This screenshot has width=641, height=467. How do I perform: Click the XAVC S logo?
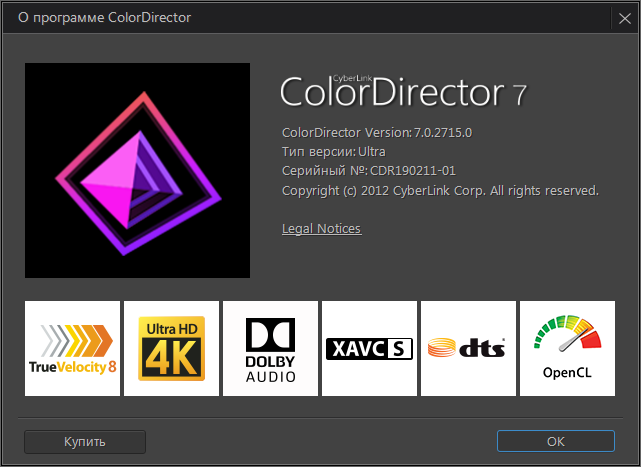pos(369,348)

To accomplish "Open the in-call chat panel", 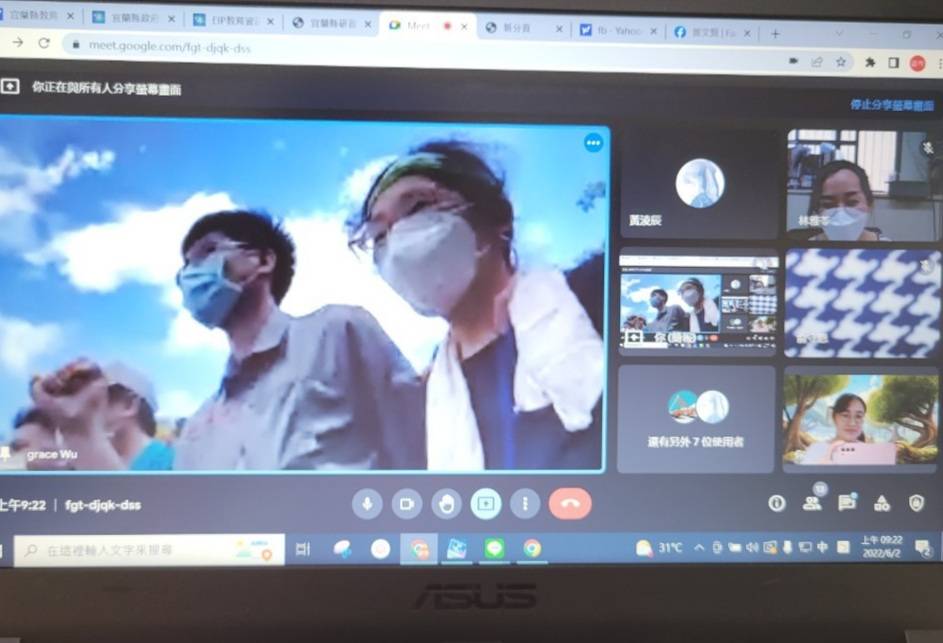I will (848, 504).
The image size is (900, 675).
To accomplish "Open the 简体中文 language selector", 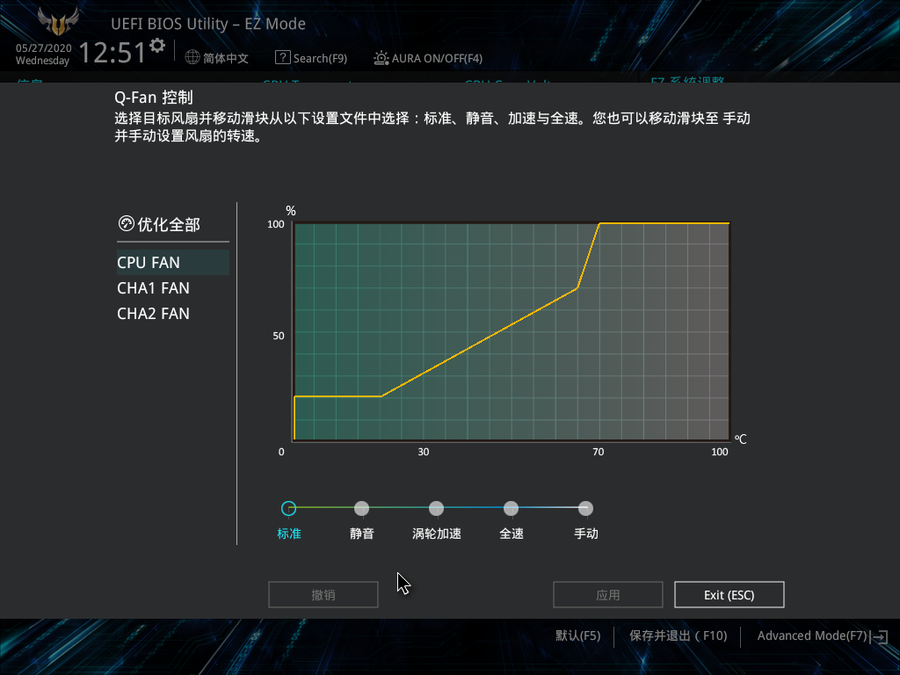I will (225, 58).
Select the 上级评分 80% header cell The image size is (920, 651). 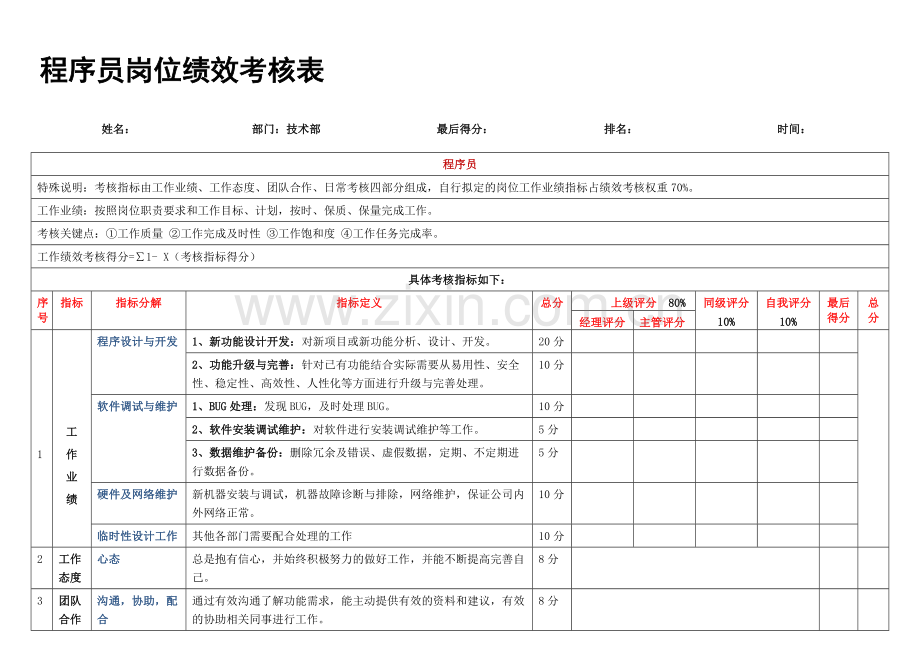634,301
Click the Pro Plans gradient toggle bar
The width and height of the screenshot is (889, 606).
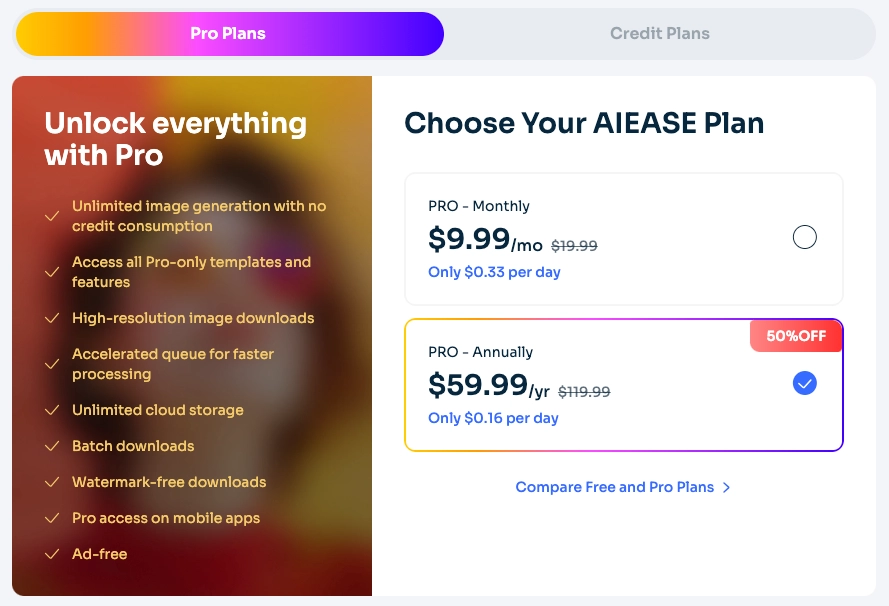(229, 33)
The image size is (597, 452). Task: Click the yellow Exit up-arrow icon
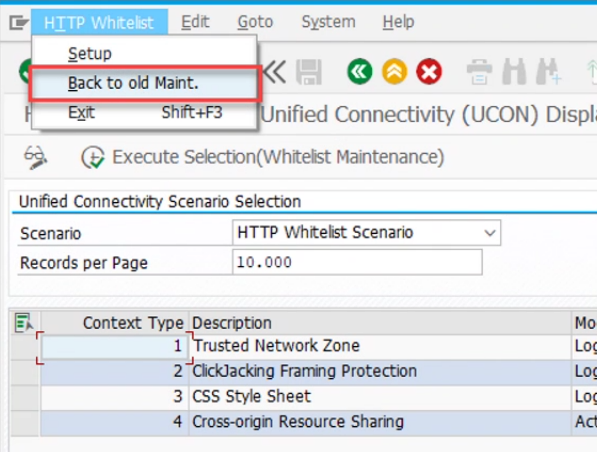pyautogui.click(x=394, y=71)
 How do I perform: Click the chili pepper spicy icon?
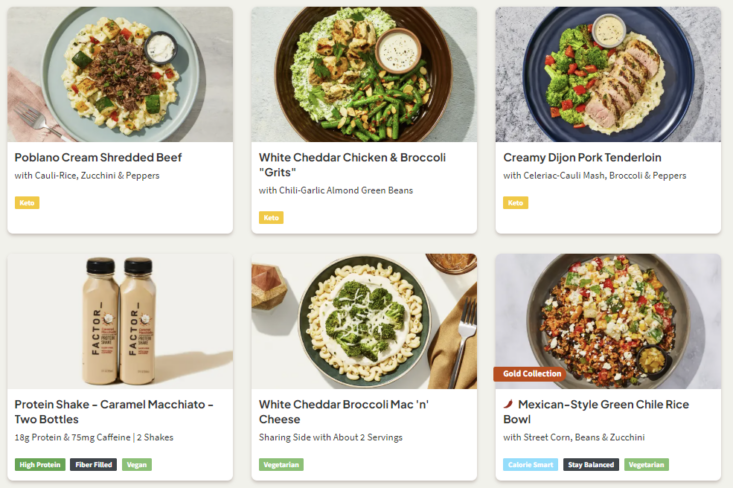[x=508, y=405]
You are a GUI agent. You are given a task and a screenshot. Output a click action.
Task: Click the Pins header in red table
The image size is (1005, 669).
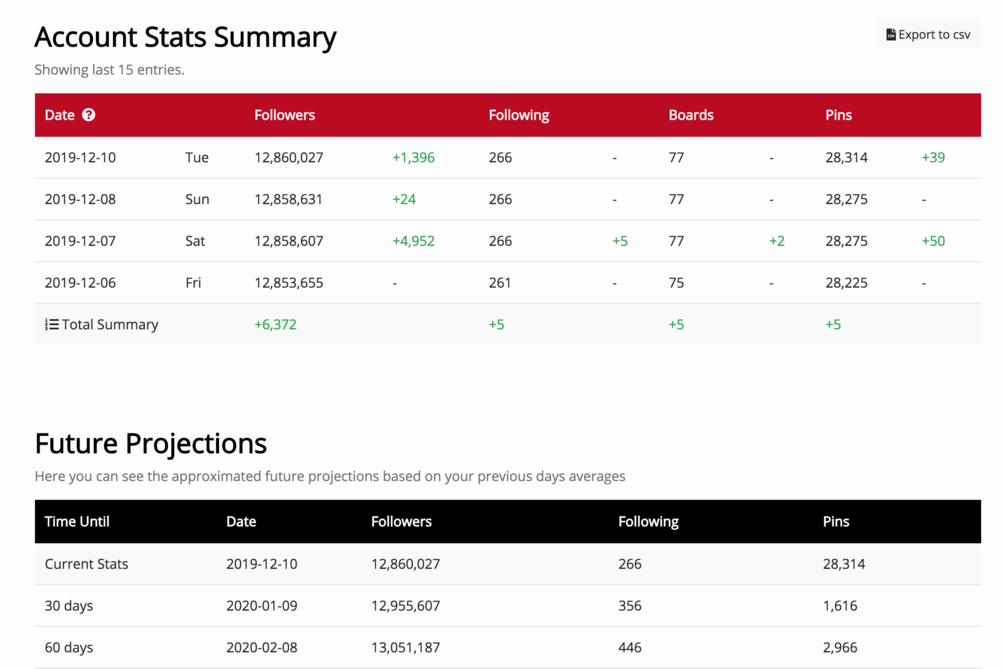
---
EXERCISE OBJECTIVE: Copy exactly the lines running from the line with "How do I perform: Click the chili" to the final line of the listing, keeping both ends and dropping any picture.

PROBLEM SOLUTION:
 How do I perform: Click the chili pepper spicy icon?
[x=508, y=405]
You are a GUI agent. You are given a task and a screenshot. Output a click action.
Task: Click the Pins header in red table
The image size is (1005, 669).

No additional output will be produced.